▶ **Seitenauszug**
···
Die Wandlung vom Provinzfürsten zum Außenpolitiker

Hessens Ministerpräsident Roland Koch treibt die Sorge um, dass die Angst der Deutschen vor einem Irakkrieg die Wahl im Februar zugunsten von Rot-Grün entscheiden könnte

HANNOVER taz ■ Fernab von Hannover, in einer Villa am Rande von Berlin, war jüngst ein seltenes Beispiel von Bescheidenheit zu bewundern. Dankbar sei er, versicherte Roland Koch da mit unschuldigem Augenaufschlag, „als Politiker aus der Provinz in Berlin zu den Fragen der Außenpolitik sprechen zu dürfen“. In der Tat, ein wenig aus dem Rahmen fiel es schon, dass ausgerechnet der Ministerpräsident aus dem verschlafenen Wiesbaden vor dem renommierten Aspen-Institut einen Vortrag zur weltpolitischen Lage hielt. Hat der Mann nichts Wichtigeres zu tun? Schließlich muss er im Frühjahr eine Landtagswahl bestehen, die zur „Volksabstimmung über Rot-Grün“ werden solle, wie Koch gestern den Delegierten des CDU-Parteitags zurief.

Das plötzliche Interesse des Landespolitikers an den Weltläuften verdankt sich einem Blick in zwei Kalender: den eigenen und den von US-Präsident George W. Bush. Werden die Zeitpläne des Weißen Hauses Realität, steht die Welt Anfang Februar 2003 kurz vor dem Ausbruch von Kriegshandlungen im Irak. In Hessen wiederum ist der 2. Februar jener Sonntag, an dem Roland Koch wiedergewählt werden möchte. Da am selben Tag auch die Niedersachsen wählen, ist das Datum zugleich die wichtigste Bewährungsprobe der CDU unter ihrer Vorsitzenden Angela Merkel.

Die größte Sorge bereitet dem hessischen Ministerpräsidenten dabei weder sein sozialdemokratischer Herausforderer Gerhard Bökel noch das Abschneiden des Koalitionspartners FDP. Bökel nimmt man im Koch-Lager nicht wirklich ernst, für die FDP plant die CDU eine Zweitstimmenkampagne, die sie trotz Möllemann-Krise über das 5,1-Prozent-Ergebnis der letzten Landtagswahl hieven soll. Gegen eine Gefahr ist allerdings so schnell kein Kraut gewachsen – Koch nennt sie in aller Vorsicht „die Einstellung der Bevölkerung“: Wird sich bei der Hessenwahl wiederholen, was schon Edmund Stoiber bei der Bundestagswahl die Kanzlerschaft kostete? Wird erneut die Angst der Deutschen vor dem drohenden Irakkrieg eine Wahl zugunsten von Rot-Grün entscheiden?
···
▶ **Was zu tun ist**
Gib aus dem Artikel über Roland Koch den Teil wortgetreu wieder, der mit den Worten „Die größte Sorge“ beginnt und nach „von Rot-Grün entscheiden?“ endet.

▶ **Vorliegende Daten**
···
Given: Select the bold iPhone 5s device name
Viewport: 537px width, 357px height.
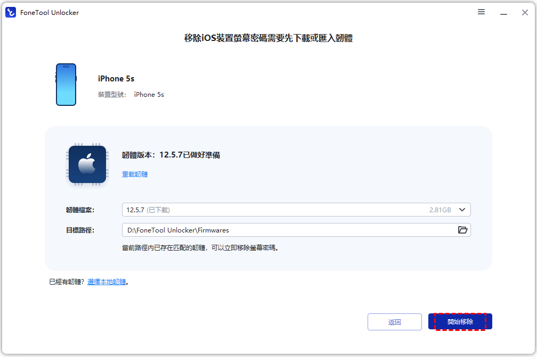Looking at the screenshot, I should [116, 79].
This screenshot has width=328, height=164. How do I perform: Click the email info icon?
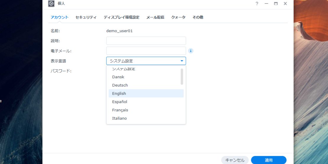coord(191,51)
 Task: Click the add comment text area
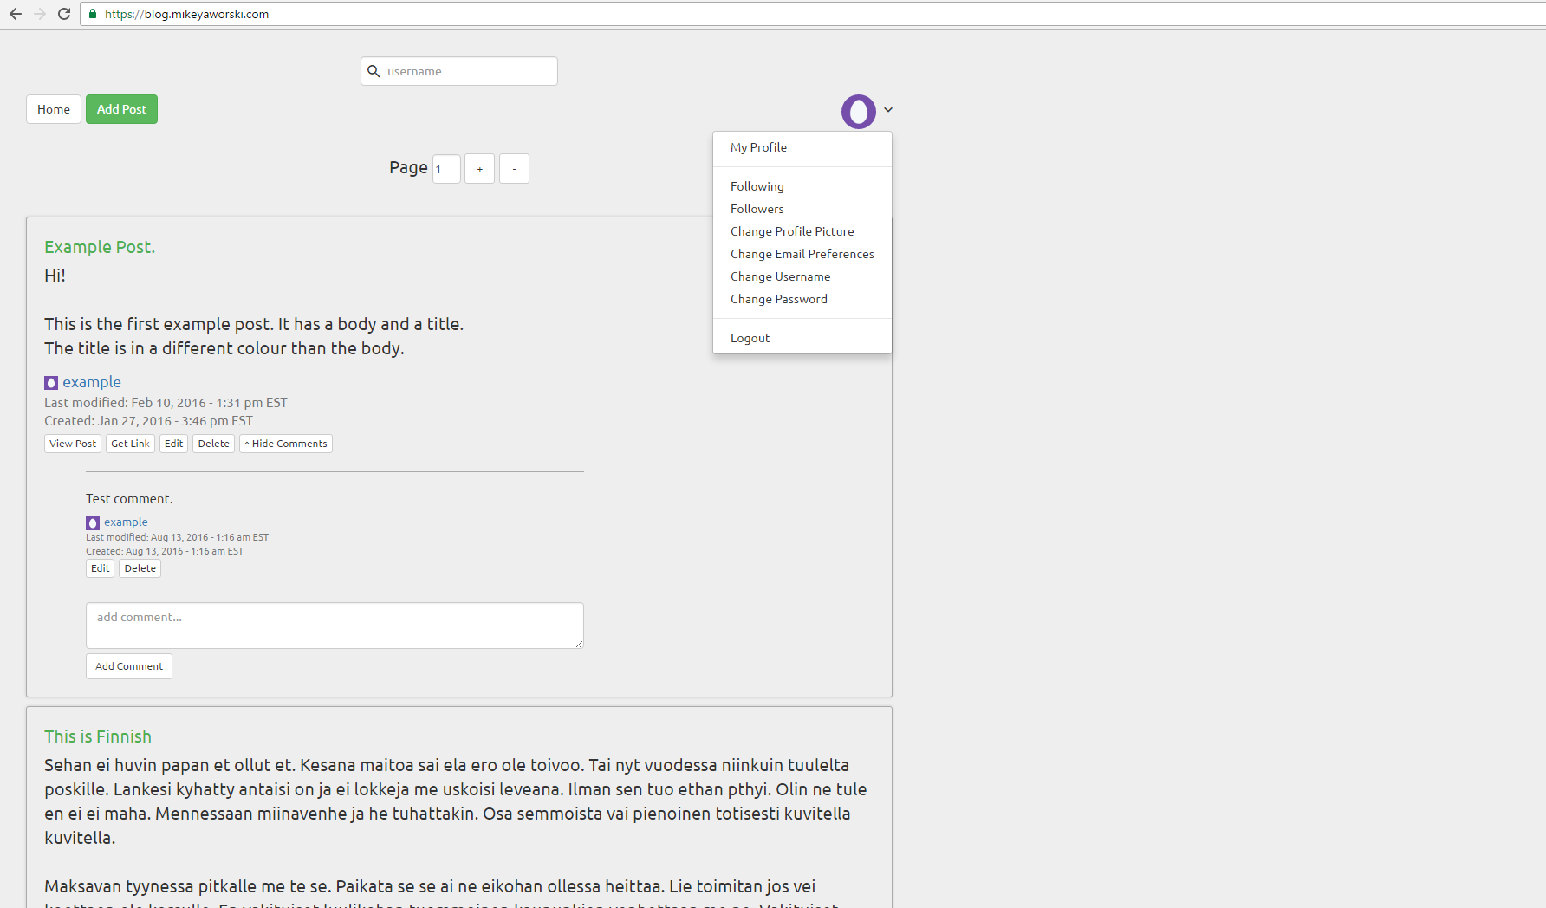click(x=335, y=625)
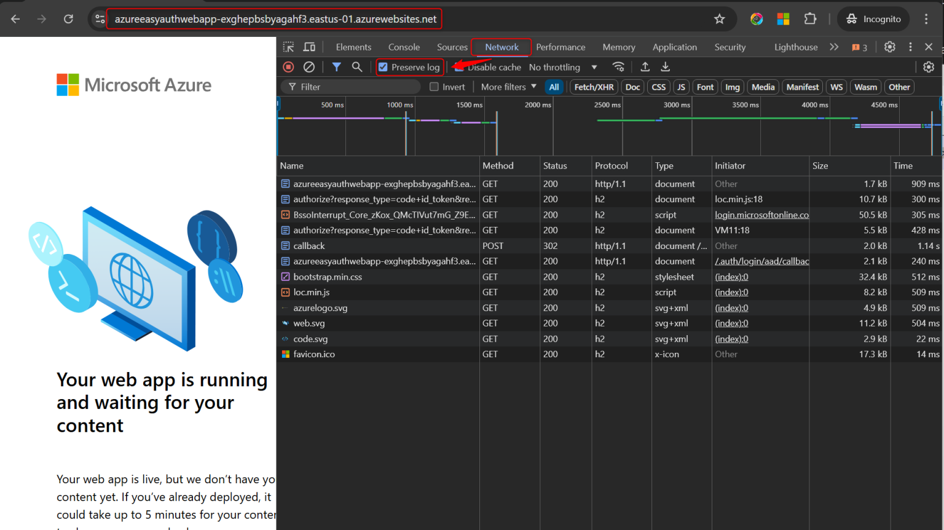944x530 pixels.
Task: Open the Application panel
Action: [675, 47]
···
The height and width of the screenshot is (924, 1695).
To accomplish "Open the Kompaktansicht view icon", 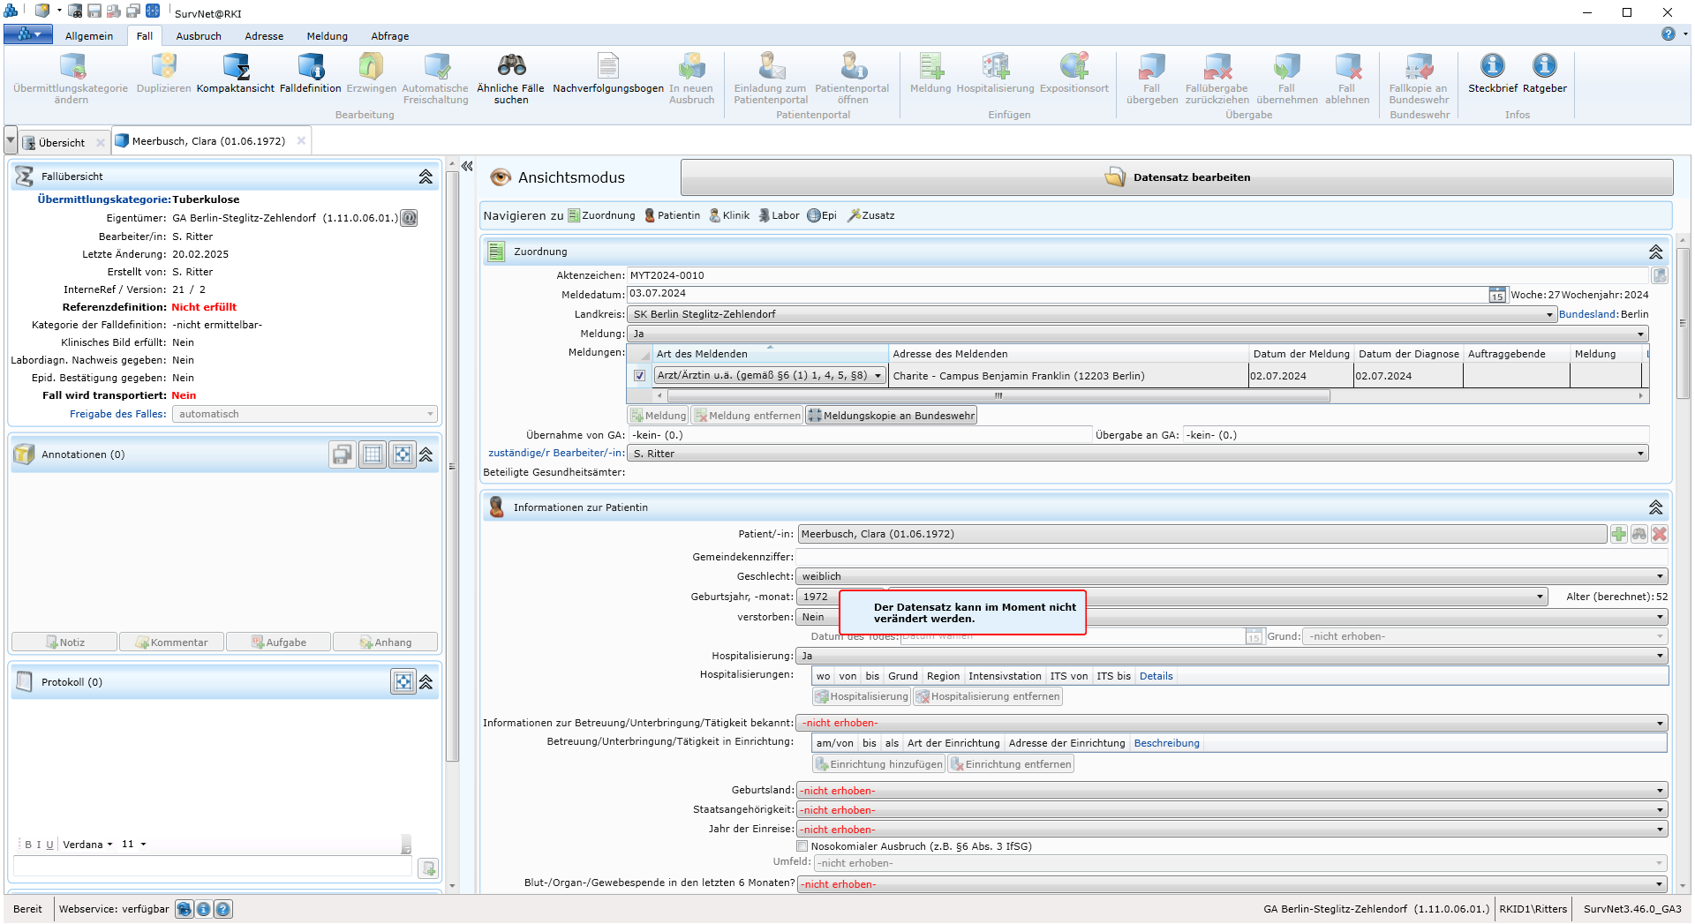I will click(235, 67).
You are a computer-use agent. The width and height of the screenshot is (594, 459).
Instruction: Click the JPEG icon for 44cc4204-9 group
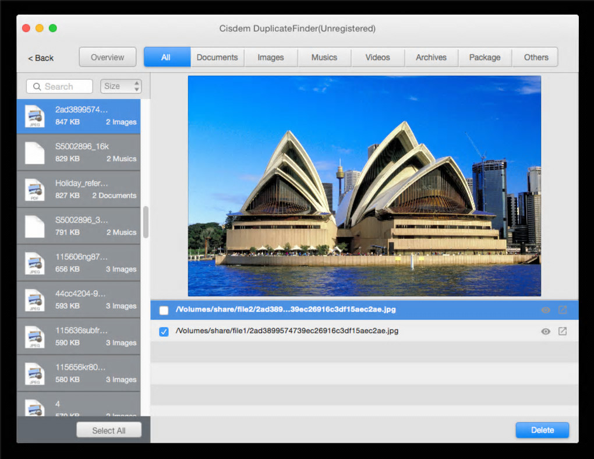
···
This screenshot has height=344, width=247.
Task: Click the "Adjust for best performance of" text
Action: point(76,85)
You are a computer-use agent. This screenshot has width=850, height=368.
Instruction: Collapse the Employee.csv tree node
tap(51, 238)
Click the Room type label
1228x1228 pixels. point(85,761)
···
▶ **Ergebnis**
Die größte Sorge bereitet dem hessischen Ministerpräsidenten dabei weder sein sozialdemokratischer Herausforderer Gerhard Bökel noch das Abschneiden des Koalitionspartners FDP. Bökel nimmt man im Koch-Lager nicht wirklich ernst, für die FDP plant die CDU eine Zweitstimmenkampagne, die sie trotz Möllemann-Krise über das 5,1-Prozent-Ergebnis der letzten Landtagswahl hieven soll. Gegen eine Gefahr ist allerdings so schnell kein Kraut gewachsen – Koch nennt sie in aller Vorsicht „die Einstellung der Bevölkerung“: Wird sich bei der Hessenwahl wiederholen, was schon Edmund Stoiber bei der Bundestagswahl die Kanzlerschaft kostete? Wird erneut die Angst der Deutschen vor dem drohenden Irakkrieg eine Wahl zugunsten von Rot-Grün entscheiden?